Christopher Dutchyn, associate professor in computer science, is instructing CMPT 360 this year. Students in the class say that, during class discussion, Dutchyn was unwilling to consider their suggestions. Students also report spending over 20 hours per assignment and receiving low marks, which they believe did not reflect their effort or knowledge on the subject.

When contacted for an interview, Dutchyn would provide no comment on the situation in the class and forwarded all inquires to Stanley.

Dominic Lawson*, a final-year computer science and math student, believes it is beneficial that Dutchyn pushes students to stay updated on current trends in the computer science field.

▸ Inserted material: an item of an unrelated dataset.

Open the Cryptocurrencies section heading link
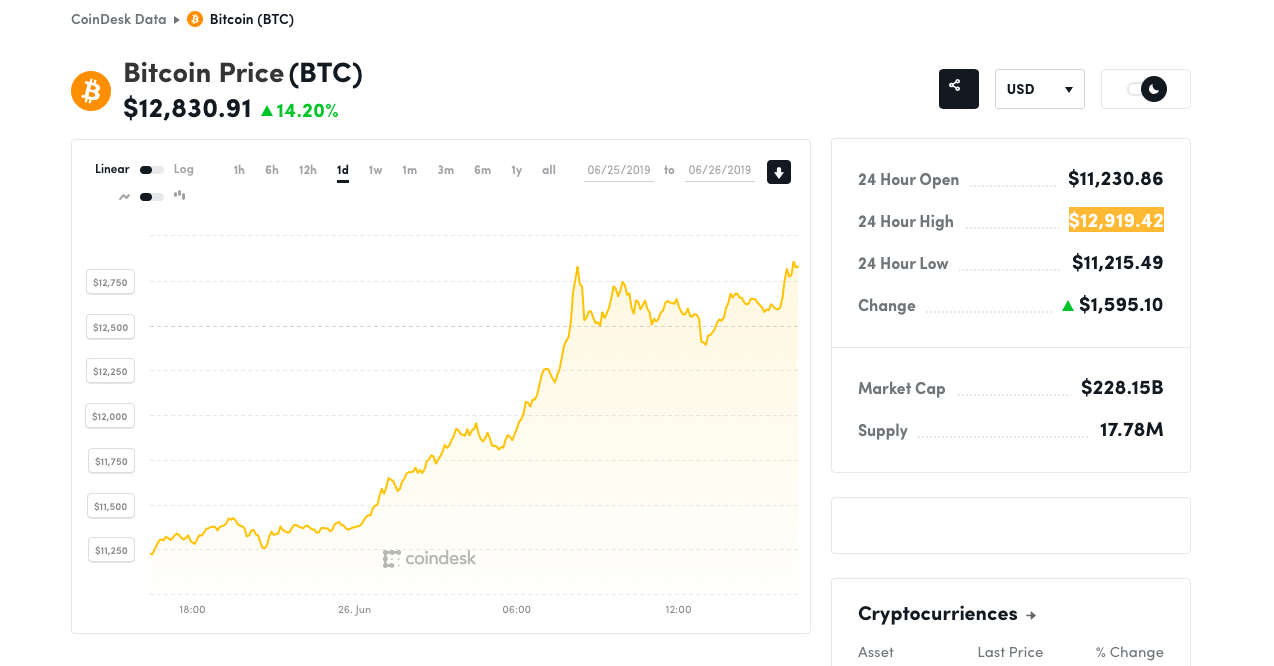[x=938, y=614]

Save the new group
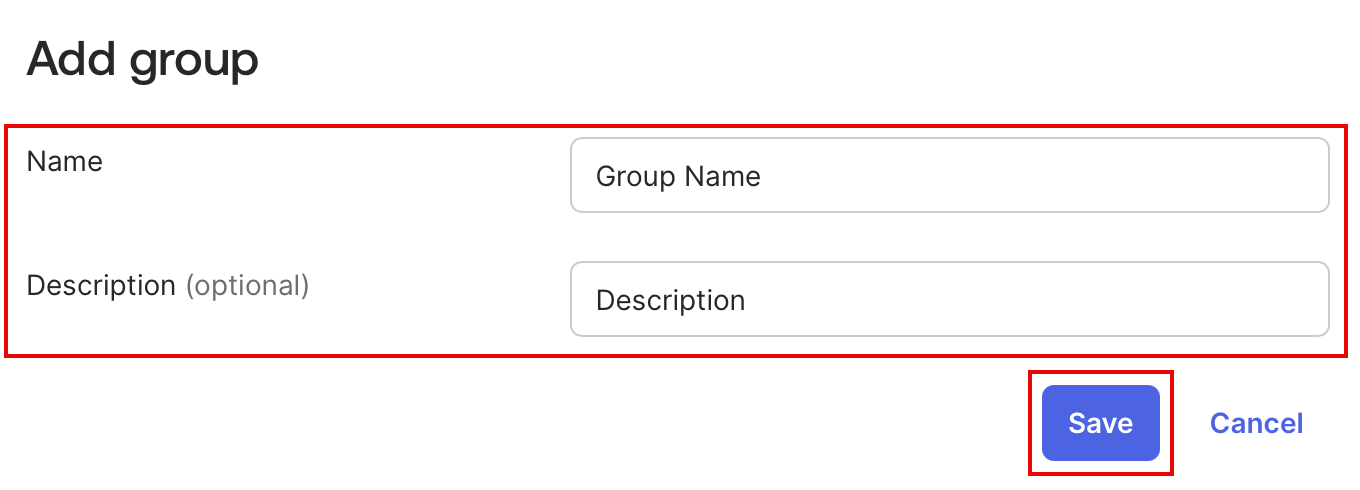[x=1100, y=423]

“As small rewards in the class, in terms of marks, [Dutchyn] has given extra incentive to do things like learn … new programming languages that are gaining traction … in the work environment,” Lawson said. “So, that’s something where — for the students who want to excel and learn extra things on their own — they would go do this, which I really like.”

Aazim Karim*, a fourth-year computer science student, notes that while Dutchyn does not aim to fail students, his high expectations are unwavering, even when most of the class receives poor marks. In one attempt to address the issues, an online discussion forum was created between the professor and the students, as Karim explains.

“He doesn’t want to see you fail, but he has very high expectations and doesn’t want to drop them,” Karim said. “He doesn’t accept that there is a communication problem or some [other] kind of problem between us. He just assumes that the [students] don’t understand what is going on. It’s pretty clear if you read our class forum that he just thinks that the students are at fault.”

Lyndon Zhuang*, a third-year bioinformatics student who dropped the course, believes that Dutchyn’s expectations are unreasonably high and that the feedback from the professor about assignments was unhelpful.

“He’s really smart, but his expectations are just unreasonable, and I think it’s because he’s not able to put himself in our position and [try] to relate to us at that level,” Zhuang said. “He would make it sound so simple, and he would tell us that it’s easy, but that wasn’t the case, clearly, because everyone was complaining.”

Stanley encourages students who are struggling with a class to speak up and ask for help, starting with having a discussion with the professor in person.

“First, … talk to the professor themselves… If that is less satisfactory, then you can certainly talk to your student representatives [in the] CSSS — they’re great,” Stanley said. “If not those, I will always listen. I may not give you an answer that you like, but myself or the undergraduate chair … are always willing to listen to student concerns.”

Peggy Anderson, a fourth-year computer science student and president of the CSSS, explains that the CSSS is able to speak to professors or the department head on behalf of students if they feel they are being unfairly graded or are having issues with a professor, but students need to speak up first.

“No one can even try to fix anything if they don’t know a problem exists,” Anderson said, in an email to the Sheaf.

Stanley explains that he is actively working with both Dutchyn and the students to resolve the issue in CMPT 360.

“I had a conversation with the faculty member, and we went over the workload expectations and grading schema — and [the] regular things [that] you would review if you wanted to look at how a course is going — and I think, more or less, it addressed some of the concerns.”

*To respect the privacy of the individuals interviewed, their names have been changed.